In recent weeks, many people have asked what we should do with long-term care facilities during the COVID-19 pandemic. Facilities have closed themselves off from the public to ensure that residents are able to self-isolate and practice physical distancing. While this approach has undoubtedly protected older adults, it has come with its own costs.
My grandmother, Fern, currently resides in a long-term care facility in rural eastern Ontario. She is living with Alzheimer’s, and often doesn’t remember me when I visit. It breaks my heart knowing she doesn’t recognize her grandson. As sad as visiting my grandmother can be, there is always a moment where everything feels all right.
It happens when we find time to sing her favourite songs, tell her favourite jokes (she likes the bawdy kind, so I won’t repeat them), and when we hold her hand and enjoy each other’s company. She might not recognize her family, but these visits are among her most peaceful times.
Sadly, my grandma hasn’t had a peaceful time in months. She hasn’t held her grandchildren’s hands or had her hair brushed out of her face by her daughter. My grandmother’s residence has remained untouched by COVID-19. However, to say that she has not been impacted by the pandemic would be grossly misleading. COVID-19 has robbed my grandma of the most precious thing in this world: time with family and loved ones.
The impact has been devastating. In a few months, she has become withdrawn and uncommunicative, silencing those songs we love so much.
My mother has visited with my grandma twice since the COVID-19 shutdown. Each time, their contact has been limited by a Plexiglas barrier, and each time, my grandma appeared more anxious than the last.
She is scared and alone in a world of surgical masks and strangers.

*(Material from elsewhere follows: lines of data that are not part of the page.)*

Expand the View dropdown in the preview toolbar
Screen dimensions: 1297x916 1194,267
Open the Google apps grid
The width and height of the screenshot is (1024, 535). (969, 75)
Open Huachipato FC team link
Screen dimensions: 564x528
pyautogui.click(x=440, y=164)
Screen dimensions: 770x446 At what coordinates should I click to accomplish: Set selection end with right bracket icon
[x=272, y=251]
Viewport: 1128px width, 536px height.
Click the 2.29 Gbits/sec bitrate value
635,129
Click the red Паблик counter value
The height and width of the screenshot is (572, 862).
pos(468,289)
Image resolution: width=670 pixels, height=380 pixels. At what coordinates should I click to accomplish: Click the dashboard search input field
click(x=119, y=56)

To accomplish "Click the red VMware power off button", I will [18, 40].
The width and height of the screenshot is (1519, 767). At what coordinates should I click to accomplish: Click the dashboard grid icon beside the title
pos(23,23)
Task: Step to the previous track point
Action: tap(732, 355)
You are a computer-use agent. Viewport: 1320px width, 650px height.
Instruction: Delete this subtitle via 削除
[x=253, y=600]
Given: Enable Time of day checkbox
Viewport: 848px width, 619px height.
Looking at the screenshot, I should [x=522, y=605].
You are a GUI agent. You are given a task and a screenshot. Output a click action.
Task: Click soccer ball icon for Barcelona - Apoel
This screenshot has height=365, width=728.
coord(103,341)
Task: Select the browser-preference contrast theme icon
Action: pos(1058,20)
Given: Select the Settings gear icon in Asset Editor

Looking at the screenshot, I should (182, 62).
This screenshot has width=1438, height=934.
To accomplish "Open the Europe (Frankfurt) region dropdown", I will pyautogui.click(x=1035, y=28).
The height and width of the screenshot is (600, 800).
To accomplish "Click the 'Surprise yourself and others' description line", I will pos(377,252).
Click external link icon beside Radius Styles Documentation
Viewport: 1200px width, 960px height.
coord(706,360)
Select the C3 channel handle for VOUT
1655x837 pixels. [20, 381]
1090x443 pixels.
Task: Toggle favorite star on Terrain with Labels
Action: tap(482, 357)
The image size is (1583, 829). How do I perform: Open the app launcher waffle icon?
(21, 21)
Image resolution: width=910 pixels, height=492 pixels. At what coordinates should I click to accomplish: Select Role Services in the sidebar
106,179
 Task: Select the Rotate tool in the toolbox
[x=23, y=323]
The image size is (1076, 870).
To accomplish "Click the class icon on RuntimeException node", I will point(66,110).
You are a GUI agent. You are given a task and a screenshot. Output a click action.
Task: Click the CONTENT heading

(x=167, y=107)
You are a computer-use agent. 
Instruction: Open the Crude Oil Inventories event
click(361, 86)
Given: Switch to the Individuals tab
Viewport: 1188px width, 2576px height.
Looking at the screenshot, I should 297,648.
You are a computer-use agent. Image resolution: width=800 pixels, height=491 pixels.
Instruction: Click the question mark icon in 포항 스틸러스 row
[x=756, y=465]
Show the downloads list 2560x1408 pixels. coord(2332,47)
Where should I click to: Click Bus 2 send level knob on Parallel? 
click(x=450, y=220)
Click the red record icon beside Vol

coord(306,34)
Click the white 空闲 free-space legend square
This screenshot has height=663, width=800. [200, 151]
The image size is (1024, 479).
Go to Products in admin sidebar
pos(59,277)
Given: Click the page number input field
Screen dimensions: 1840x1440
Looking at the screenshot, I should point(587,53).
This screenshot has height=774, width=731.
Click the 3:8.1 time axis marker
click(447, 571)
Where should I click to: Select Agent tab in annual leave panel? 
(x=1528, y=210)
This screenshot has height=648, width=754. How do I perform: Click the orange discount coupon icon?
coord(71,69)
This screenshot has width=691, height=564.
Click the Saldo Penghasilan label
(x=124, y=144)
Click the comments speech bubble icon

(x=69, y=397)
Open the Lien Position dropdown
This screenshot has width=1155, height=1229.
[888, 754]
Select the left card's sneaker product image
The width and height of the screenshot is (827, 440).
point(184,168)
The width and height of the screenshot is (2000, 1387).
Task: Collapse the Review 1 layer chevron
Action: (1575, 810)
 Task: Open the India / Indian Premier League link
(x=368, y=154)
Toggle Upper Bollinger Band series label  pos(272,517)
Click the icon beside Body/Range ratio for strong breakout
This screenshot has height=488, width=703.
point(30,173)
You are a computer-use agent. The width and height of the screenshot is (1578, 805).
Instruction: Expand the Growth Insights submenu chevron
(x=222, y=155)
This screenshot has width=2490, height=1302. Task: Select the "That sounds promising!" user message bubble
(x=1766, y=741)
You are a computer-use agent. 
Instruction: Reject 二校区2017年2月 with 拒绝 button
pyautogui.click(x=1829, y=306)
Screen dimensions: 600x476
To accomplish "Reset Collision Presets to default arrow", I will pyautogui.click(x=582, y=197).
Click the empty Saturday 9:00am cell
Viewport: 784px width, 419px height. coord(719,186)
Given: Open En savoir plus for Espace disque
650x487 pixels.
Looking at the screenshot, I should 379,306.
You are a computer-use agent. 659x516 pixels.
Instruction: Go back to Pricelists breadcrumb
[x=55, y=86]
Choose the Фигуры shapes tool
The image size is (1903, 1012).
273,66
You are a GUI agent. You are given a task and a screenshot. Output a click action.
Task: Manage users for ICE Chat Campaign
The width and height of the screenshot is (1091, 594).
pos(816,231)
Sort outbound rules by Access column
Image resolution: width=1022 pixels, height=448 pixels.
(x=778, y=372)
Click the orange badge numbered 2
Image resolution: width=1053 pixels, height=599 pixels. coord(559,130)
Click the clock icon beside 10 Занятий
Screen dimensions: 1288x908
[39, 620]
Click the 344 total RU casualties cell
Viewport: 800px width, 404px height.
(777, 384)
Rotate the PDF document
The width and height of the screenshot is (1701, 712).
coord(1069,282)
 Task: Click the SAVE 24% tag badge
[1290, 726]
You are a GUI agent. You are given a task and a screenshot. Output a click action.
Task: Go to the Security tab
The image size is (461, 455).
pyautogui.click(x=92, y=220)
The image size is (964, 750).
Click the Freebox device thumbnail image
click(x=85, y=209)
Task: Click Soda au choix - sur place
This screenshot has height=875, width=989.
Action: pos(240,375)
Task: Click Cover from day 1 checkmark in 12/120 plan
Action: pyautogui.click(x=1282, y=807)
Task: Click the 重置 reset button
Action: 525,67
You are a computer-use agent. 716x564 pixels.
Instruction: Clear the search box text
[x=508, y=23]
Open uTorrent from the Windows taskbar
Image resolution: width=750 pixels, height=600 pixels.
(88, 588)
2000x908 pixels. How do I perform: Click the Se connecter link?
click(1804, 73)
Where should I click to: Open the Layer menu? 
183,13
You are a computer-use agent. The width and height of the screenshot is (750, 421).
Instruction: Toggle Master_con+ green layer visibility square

Family and loved ones aren’t just visitors. They often provide essential services that long-term care staff are unable to provide because of time constraints and a lack of resources. They are frequently the primary advocates and defenders of residents’ rights and are irreplaceable sources of love, support, care and social interaction. My grandma has been robbed of these sources of well-being, and she is not alone in this regard.
Sadly, we likely won’t ever know how many of the older adults in long-term care homes who died during the pandemic did so in isolation, alone and with no family around, no one to hold their hand. By keeping families out of these facilities, the quality of life for many older adults is seriously jeopardized. We have protected my grandma and many other residents of long-term care homes from COVID-19, but at what cost?
We’re in this place because many long-term care facilities are focused on minimizing risks. How can we keep disease out, how can we prevent accidents, and how can we avoid lawsuits? While this is undoubtedly important, I worry that it misses another important goal: how can we make sure that the lives of older adults are lives they feel are worth living?
To pursue this other goal, I believe we need to ask questions of the residents themselves and their families: what are their needs, wants and aspirations? What risks are they willing to take to live their best lives?
I do not wish to generalize this experience for all older adults in long-term care. Nor do I wish to suggest that we should just give up on preventing the spread of disease or that we should take a laissez-faire approach to providing care. I truly believe that all precautions should be taken to maximize the well-being and safety of older adults in long-term care homes.
However, I want to challenge each of us to re-imagine what long-term care could look like. There is an urgent need for us to reconsider our focus on risk in long-term care at the expense of love and care. Perhaps then, we could begin the process of humanizing these facilities.